━━━ Data provided
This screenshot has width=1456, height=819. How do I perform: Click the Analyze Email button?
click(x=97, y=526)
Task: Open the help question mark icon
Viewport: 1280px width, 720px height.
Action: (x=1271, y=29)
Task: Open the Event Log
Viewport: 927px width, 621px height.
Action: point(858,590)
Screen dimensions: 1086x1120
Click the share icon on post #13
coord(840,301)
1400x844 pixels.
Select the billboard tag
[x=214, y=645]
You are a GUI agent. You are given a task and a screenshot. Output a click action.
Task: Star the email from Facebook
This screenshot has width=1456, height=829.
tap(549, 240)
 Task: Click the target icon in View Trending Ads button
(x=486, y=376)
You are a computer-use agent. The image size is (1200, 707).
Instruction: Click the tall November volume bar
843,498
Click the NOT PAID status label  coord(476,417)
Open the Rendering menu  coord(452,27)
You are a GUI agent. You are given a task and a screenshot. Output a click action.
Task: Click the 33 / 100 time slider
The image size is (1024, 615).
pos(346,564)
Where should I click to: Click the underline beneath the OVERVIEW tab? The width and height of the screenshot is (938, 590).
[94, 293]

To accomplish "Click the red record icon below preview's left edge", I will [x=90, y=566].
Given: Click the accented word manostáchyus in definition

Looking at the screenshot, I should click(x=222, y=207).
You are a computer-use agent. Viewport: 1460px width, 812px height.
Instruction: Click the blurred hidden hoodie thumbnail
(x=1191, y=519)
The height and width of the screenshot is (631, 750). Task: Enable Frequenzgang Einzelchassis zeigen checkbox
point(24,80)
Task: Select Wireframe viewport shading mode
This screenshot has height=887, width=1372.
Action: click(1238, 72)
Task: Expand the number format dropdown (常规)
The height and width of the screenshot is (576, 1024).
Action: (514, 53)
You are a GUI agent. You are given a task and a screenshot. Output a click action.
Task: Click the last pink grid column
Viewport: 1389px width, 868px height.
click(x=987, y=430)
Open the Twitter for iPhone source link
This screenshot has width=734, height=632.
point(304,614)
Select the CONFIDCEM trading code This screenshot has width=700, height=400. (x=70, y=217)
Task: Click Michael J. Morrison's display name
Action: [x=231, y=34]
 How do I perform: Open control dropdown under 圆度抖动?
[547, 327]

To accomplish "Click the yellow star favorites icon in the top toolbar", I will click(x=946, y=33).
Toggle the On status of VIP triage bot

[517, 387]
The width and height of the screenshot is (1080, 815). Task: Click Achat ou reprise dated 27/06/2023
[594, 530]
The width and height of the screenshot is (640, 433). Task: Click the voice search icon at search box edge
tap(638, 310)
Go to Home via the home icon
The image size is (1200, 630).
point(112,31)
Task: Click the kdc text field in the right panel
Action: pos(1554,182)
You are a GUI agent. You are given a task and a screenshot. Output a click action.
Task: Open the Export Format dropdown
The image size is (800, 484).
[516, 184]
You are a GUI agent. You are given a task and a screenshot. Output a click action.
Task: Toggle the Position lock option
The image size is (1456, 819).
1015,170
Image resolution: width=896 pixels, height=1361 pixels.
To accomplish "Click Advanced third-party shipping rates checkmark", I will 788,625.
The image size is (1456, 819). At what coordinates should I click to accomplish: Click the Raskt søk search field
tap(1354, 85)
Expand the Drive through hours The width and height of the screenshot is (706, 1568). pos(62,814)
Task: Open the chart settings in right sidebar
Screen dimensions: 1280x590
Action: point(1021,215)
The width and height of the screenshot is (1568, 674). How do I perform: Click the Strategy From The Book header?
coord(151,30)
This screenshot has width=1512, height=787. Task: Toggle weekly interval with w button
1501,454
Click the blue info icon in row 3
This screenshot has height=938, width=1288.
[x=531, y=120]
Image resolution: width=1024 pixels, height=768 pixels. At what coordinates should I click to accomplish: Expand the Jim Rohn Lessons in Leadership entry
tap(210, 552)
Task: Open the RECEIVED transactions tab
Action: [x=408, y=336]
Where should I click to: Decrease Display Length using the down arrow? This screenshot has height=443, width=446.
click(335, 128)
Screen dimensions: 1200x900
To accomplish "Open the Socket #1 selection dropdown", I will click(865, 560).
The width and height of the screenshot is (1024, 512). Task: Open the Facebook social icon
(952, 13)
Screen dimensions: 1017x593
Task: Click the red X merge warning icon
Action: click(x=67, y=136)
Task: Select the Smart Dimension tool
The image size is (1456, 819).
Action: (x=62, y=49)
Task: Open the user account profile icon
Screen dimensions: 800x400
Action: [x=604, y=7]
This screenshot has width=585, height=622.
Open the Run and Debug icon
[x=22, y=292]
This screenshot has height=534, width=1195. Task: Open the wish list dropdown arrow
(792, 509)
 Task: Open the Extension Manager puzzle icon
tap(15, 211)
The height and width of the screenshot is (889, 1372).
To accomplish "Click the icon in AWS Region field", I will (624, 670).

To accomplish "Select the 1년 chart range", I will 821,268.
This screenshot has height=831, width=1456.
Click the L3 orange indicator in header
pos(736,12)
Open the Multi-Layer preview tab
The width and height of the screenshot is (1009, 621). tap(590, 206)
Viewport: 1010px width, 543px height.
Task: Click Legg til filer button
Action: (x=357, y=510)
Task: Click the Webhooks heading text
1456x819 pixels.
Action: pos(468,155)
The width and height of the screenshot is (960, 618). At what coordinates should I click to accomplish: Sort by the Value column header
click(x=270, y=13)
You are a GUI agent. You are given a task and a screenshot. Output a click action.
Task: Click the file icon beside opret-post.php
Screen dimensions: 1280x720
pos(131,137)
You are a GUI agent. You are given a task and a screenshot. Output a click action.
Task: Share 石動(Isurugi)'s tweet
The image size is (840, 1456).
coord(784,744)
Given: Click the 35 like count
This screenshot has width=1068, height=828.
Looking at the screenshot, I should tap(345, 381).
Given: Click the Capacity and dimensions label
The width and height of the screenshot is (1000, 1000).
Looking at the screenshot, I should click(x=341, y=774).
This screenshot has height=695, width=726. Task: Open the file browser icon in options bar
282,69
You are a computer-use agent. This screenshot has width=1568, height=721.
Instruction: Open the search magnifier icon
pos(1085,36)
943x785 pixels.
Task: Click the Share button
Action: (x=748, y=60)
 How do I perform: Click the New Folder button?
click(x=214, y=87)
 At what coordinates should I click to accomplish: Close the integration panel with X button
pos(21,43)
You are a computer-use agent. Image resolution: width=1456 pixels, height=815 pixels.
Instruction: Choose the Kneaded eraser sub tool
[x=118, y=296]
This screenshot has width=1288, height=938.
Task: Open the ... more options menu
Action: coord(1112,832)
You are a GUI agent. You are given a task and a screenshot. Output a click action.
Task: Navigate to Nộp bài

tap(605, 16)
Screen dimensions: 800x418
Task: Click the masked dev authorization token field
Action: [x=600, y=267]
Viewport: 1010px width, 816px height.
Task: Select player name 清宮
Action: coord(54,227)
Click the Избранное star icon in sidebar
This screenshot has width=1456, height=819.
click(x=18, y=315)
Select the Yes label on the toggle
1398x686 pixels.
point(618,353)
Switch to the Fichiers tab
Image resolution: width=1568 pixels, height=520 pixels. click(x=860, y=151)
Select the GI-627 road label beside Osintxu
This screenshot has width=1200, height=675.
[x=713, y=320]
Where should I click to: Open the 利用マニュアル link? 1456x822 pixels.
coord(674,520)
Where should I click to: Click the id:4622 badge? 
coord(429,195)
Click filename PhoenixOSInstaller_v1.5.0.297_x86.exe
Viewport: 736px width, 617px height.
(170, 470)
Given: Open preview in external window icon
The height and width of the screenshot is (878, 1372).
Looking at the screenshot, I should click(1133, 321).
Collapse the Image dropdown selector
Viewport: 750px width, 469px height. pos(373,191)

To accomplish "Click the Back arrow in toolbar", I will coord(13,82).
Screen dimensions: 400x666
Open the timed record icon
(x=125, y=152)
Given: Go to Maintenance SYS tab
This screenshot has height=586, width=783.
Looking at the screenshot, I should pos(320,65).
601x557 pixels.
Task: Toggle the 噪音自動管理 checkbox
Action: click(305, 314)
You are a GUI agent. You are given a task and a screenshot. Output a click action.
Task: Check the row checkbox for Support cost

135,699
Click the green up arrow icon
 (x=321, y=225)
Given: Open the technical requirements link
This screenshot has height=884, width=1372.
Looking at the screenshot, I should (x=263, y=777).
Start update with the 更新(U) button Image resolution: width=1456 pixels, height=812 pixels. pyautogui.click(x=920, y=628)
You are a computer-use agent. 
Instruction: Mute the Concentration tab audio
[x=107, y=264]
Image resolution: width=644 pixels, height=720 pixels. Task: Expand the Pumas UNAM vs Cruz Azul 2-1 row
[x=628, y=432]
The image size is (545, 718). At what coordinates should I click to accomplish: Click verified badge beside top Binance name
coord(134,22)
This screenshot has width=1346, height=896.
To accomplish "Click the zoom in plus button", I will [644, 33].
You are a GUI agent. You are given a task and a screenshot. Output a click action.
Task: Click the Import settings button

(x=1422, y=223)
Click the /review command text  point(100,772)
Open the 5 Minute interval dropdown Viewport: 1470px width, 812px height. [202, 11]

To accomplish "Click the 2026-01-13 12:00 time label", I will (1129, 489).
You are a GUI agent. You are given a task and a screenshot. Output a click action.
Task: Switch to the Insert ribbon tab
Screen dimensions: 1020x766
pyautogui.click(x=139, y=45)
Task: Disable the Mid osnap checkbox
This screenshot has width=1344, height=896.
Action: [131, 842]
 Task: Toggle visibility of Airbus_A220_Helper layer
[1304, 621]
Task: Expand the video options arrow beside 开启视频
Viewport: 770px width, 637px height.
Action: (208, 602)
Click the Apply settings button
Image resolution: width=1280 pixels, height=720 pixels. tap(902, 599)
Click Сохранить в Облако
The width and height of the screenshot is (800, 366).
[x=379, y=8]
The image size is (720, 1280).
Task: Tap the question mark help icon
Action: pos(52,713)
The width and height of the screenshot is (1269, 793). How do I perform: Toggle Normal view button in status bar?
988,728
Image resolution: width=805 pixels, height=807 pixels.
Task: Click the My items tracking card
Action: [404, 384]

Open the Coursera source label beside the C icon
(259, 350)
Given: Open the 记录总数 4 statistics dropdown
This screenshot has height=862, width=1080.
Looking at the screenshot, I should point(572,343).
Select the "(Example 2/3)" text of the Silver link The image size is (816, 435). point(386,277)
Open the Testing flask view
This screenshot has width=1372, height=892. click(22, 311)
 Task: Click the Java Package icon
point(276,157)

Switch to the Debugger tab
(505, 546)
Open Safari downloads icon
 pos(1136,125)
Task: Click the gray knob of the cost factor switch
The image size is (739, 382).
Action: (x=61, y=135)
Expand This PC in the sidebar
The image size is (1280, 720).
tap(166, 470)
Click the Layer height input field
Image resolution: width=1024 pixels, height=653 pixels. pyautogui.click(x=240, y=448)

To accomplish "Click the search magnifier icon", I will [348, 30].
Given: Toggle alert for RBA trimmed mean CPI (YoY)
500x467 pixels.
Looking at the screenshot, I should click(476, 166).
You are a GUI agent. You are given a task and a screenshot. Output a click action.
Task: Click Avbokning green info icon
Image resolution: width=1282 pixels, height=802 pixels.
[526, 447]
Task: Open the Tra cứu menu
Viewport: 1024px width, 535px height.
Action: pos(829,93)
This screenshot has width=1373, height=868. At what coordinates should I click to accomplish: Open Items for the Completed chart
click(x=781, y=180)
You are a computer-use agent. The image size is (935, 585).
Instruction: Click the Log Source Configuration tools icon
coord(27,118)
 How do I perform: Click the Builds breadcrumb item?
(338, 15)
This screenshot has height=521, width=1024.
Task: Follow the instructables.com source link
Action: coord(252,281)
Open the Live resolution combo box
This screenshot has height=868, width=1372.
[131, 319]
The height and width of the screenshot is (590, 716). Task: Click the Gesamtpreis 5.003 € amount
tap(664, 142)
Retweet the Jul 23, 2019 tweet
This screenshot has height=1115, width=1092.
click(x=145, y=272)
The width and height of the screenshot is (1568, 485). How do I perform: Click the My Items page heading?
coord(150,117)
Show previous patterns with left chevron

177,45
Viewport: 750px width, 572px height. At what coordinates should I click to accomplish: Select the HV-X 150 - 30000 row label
━━━━━━
## Problem description
Format the data from the line with "Given: Click the 35 like count" to the line with "Looking at the screenshot, I should click(x=341, y=774)." as a JSON list of strings, one string per line, leaving out blank lines.

## Output of the task
[
  "Given: Click the 35 like count",
  "This screenshot has width=1068, height=828.",
  "Looking at the screenshot, I should tap(345, 381).",
  "Given: Click the Capacity and dimensions label",
  "The width and height of the screenshot is (1000, 1000).",
  "Looking at the screenshot, I should click(x=341, y=774)."
]